- DIRECTIONS FOR THIS TASK -
What you return should be the lines of the data containing "will", each in full.

- SUPPLIED RECORDS -
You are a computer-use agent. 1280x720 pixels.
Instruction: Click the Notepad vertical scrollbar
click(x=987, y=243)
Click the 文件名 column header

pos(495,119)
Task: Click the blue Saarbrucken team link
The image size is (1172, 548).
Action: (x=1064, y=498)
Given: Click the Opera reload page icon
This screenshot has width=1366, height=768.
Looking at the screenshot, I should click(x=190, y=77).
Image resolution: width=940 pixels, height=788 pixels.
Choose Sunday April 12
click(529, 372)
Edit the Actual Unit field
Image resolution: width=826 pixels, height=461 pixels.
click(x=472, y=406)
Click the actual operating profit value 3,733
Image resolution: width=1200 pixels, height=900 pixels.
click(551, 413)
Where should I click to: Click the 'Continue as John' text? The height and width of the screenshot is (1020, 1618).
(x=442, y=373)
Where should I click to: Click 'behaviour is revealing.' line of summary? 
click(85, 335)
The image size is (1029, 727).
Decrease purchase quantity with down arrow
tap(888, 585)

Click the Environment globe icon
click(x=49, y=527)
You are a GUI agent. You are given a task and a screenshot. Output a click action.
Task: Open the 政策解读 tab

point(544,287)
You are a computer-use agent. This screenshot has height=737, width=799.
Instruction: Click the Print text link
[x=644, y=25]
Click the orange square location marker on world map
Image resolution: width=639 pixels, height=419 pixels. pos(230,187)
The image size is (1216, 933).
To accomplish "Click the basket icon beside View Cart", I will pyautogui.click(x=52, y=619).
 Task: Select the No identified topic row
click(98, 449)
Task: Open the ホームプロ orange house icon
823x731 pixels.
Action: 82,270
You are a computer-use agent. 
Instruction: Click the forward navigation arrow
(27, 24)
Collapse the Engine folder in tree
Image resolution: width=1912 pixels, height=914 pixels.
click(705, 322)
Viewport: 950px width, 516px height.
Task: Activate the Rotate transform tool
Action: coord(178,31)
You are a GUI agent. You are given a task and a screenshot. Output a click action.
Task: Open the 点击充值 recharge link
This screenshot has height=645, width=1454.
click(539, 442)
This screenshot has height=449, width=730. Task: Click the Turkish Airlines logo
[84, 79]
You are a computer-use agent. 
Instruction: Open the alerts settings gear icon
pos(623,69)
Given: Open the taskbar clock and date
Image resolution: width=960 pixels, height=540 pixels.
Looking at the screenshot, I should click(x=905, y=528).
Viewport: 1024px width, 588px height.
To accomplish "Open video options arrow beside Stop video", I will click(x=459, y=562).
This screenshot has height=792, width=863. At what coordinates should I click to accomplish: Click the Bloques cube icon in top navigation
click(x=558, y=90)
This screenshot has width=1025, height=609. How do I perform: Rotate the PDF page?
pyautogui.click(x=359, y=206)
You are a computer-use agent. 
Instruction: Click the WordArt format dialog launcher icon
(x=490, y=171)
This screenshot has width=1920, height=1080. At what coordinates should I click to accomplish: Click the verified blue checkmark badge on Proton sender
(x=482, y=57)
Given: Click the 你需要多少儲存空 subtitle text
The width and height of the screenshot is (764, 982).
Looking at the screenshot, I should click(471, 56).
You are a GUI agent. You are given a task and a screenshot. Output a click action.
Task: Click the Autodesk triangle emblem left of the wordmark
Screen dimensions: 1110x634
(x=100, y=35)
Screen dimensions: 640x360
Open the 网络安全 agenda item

- THE COMPLETED TASK -
To accomplish "Click the basket icon beside View Cart", I will pyautogui.click(x=52, y=619).
To accomplish "Open video options arrow beside Stop video", I will click(x=459, y=562).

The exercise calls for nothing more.